Work instruction - Select from the records below every line that has the word "computer" in it.

─── Information shown

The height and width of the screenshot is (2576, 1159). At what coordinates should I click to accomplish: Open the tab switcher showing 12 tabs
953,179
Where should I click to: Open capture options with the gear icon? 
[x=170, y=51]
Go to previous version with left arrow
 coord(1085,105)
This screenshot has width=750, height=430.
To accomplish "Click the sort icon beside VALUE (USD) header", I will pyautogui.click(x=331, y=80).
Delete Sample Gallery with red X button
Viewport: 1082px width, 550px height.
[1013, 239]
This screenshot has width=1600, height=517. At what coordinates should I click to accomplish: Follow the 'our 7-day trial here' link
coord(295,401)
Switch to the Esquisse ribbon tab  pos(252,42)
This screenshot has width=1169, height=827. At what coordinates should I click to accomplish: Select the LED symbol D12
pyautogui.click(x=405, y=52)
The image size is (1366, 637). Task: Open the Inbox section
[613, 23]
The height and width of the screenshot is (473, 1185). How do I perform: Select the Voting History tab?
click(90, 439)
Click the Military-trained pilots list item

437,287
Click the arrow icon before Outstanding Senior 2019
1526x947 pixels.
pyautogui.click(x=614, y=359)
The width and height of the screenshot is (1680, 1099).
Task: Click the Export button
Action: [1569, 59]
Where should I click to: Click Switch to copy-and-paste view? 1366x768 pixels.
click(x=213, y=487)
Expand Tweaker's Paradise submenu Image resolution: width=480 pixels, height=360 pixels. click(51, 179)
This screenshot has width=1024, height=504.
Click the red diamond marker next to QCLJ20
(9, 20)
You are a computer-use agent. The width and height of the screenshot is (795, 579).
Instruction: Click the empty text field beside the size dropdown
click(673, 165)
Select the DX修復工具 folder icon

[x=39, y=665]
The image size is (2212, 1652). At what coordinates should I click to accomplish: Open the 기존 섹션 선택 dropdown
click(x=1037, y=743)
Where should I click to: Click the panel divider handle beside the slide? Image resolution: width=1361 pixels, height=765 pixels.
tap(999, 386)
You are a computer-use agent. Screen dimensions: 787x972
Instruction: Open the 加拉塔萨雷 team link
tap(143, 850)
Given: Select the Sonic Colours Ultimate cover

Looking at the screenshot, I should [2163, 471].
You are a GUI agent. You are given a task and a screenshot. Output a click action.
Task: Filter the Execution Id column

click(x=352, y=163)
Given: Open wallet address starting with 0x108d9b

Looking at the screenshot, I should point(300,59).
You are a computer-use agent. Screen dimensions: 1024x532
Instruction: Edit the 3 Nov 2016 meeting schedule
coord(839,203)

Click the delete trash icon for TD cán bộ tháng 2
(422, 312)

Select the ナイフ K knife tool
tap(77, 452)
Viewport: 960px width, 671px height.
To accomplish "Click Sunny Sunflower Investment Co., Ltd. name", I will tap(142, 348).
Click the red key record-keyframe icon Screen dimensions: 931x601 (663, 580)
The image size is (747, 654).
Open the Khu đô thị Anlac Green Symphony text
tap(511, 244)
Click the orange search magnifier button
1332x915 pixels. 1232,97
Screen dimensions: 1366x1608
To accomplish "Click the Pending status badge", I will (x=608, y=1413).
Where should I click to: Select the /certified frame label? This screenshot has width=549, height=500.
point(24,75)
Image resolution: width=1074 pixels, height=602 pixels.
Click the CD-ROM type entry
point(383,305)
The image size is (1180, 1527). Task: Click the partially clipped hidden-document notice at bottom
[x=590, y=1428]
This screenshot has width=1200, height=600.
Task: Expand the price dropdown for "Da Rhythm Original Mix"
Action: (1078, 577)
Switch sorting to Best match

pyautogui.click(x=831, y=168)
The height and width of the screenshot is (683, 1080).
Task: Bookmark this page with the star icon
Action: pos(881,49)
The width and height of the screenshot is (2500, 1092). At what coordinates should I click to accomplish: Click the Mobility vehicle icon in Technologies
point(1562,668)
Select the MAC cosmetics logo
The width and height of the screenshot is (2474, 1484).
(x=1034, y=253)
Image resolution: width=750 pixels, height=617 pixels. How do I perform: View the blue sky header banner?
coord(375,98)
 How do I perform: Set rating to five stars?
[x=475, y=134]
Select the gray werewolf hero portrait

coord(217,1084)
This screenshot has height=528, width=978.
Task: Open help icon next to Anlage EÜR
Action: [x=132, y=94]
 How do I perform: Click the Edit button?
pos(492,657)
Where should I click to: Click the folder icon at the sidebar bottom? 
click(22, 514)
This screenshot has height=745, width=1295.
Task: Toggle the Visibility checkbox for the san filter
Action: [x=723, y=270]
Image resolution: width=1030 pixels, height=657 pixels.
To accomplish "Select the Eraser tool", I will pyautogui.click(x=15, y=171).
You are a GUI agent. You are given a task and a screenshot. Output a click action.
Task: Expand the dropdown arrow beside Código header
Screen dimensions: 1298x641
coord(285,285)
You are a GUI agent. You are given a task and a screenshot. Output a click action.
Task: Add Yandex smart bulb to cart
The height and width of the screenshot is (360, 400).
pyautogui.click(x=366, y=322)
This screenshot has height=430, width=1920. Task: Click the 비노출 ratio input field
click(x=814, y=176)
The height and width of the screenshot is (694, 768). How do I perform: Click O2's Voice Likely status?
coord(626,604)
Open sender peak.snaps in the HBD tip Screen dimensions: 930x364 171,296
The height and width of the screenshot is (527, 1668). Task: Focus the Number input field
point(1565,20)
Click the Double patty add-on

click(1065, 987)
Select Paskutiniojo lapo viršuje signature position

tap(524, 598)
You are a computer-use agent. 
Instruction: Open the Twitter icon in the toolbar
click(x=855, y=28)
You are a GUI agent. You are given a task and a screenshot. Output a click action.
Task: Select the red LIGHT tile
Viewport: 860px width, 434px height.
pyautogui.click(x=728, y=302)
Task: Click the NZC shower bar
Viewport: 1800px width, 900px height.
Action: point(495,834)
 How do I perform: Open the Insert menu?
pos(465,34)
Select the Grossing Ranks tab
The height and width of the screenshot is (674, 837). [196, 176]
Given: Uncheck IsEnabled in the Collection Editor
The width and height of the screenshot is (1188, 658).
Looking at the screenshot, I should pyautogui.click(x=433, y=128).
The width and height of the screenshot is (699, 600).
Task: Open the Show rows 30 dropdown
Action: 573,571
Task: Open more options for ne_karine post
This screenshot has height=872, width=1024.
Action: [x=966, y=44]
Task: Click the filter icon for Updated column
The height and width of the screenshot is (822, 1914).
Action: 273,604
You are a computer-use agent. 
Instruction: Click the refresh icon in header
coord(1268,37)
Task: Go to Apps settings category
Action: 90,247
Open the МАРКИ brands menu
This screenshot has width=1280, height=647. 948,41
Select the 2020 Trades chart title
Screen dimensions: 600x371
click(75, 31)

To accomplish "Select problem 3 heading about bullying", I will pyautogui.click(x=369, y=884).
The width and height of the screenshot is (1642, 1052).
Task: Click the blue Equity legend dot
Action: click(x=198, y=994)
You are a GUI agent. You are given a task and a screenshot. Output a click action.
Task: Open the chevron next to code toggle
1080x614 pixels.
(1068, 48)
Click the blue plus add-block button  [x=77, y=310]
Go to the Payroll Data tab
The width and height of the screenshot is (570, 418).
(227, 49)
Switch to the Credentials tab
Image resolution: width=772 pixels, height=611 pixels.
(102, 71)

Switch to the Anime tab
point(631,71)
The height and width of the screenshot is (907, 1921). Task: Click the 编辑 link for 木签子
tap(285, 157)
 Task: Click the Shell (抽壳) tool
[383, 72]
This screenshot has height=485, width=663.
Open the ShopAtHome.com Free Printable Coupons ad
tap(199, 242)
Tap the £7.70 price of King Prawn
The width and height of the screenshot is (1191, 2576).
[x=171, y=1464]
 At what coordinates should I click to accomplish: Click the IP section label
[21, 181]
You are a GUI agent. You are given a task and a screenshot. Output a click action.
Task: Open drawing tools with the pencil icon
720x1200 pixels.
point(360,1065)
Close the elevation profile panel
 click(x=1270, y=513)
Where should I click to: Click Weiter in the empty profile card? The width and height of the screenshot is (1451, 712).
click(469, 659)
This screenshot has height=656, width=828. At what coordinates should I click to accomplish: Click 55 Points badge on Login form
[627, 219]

──────

Your response -
You are a computer-use agent. The width and height of the screenshot is (795, 579).
You are a computer-use agent. Screen dimensions: 787x972
You are a computer-use agent. Screen dimensions: 1024x532
You are a computer-use agent. 
You are a computer-use agent. 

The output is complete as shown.